Lastly, we expect certain study populations to be well-represented in the literature of the genetics of AIS, while we expect other ethnic groups (i.e., populations of African descent) to be understudied. Identifying understudied populations and other gaps in the current literature will assist us in making recommendations for areas of high-priority research. We anticipate that the outcomes of this systemic review will indicate that several variants implicated by GWAS and replicated across multiple ethnic groups, including LBX1 [22, 23, 26, 27, 31, 61,62,63,64,65,66,67,68,69,70,71,72,73] and GPR126 [24, 27, 73,74,75,76,77,78], will statistically associate with an increased risk of AIS development. Furthermore, we anticipate that rare or uncommon variants within extracellular matrix genes [29, 32, 34, 79,80,81] will collectively increase the risk of AIS. Once the systematic review is complete, results will be disseminated through both scientific, peer-reviewed journal article(s) and national conference presentations. Any amendments made to this protocol when conducting the study will be amended in PROSPERO and reported in the final manuscript.

Discussion

This review builds upon current literature to critically assess genetic variants associated with AIS risk. A recent systematic review, using eight studies from 1950 to 2017 that met inclusion criteria, found moderate evidence that did not clarify a single-gene basis of AIS [82]. The mixed results of their study led the authors to recommend that AIS researchers consider etiological factors beyond genetics alone. Three of the eight included studies supported a single-gene hypothesis for AIS etiology, albeit within specific populations. Additional systematic reviews of AIS have evaluated the quality of evidence between AIS etiology and specific variants, including those in or near LBX1 [64,65,66, 69, 72, 83], ESR1/2 [84,85,86], and VDR [87, 88]. Our systematic review will build upon this work by evaluating evidence for specific SNPs in relationship to AIS etiology, rather than collective evidence for a single-gene hypothesis. Based on our preliminary search strategies, we also expect to evaluate a much larger pool of research articles (>500 articles vs. 36 articles [82]).

Potential challenges

We anticipate several potential challenges with this study. First, as we are including several sequencing methodologies in this study, we anticipate a lack of common data elements across studies that may prove challenging for extraction. Second, we anticipate that some included studies will have missing data. AIS is a common disorder and, without proper verification by radiograph or physical exam, individuals with mild scoliosis can be mistakenly counted as controls.

Potential limitations

Potential limitations of this study include a lack of thorough reporting within studies (for example, inclusion/exclusion criteria, bioinformatic and statistical analyses, control databases used, lack of appropriate matching of cases and controls).
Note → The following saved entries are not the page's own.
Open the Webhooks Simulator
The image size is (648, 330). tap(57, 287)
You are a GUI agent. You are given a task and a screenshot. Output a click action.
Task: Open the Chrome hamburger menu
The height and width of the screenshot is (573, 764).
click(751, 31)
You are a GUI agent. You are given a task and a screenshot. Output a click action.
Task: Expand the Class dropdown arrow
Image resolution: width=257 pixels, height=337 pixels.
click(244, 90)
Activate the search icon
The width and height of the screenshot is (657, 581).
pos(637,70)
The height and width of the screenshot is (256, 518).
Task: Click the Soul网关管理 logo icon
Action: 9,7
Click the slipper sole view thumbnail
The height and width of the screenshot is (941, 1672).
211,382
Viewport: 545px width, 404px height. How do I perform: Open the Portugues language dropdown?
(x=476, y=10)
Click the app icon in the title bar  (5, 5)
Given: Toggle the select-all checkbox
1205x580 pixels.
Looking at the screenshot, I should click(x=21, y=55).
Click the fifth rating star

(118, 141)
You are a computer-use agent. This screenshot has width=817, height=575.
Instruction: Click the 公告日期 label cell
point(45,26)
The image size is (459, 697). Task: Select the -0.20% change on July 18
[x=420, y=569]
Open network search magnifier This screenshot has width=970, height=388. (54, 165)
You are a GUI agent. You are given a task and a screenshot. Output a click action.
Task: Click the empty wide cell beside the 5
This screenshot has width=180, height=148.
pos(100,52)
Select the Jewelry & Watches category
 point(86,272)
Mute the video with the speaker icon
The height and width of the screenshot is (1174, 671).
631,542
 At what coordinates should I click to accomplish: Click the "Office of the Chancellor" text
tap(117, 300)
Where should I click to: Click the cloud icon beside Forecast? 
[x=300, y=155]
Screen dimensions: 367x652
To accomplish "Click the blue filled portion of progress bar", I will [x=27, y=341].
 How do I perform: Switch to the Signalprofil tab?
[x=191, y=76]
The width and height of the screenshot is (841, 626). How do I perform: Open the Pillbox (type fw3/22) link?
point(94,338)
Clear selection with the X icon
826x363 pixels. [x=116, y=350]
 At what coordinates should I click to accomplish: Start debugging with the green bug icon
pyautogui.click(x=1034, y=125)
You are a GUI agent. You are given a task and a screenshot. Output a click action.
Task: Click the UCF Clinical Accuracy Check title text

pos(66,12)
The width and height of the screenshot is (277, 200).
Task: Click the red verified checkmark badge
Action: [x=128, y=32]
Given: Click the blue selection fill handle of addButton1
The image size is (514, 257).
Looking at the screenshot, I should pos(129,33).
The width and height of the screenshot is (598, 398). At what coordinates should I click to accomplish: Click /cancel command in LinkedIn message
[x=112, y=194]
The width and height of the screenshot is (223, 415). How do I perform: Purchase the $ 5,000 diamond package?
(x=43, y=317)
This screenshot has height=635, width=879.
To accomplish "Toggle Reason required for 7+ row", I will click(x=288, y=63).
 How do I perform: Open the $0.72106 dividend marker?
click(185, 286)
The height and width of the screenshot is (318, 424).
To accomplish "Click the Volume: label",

A second limitation is an underrepresentation of non-Caucasian study subjects within sample populations. We also anticipate a potential lack of methodological rigor in included studies, particularly inappropriate biostatistical methodologies or inappropriate sample populations.

Study implications

This study will inform best practices for future genetic studies of AIS and help researchers to prioritize specific genetic loci that may warrant further research. Additionally, this study will provide a foundation for the creation of clinical genetic diagnostics to help inform a child’s risk of AIS development or severe curvature progression, a matter of great importance in pediatric orthopedics.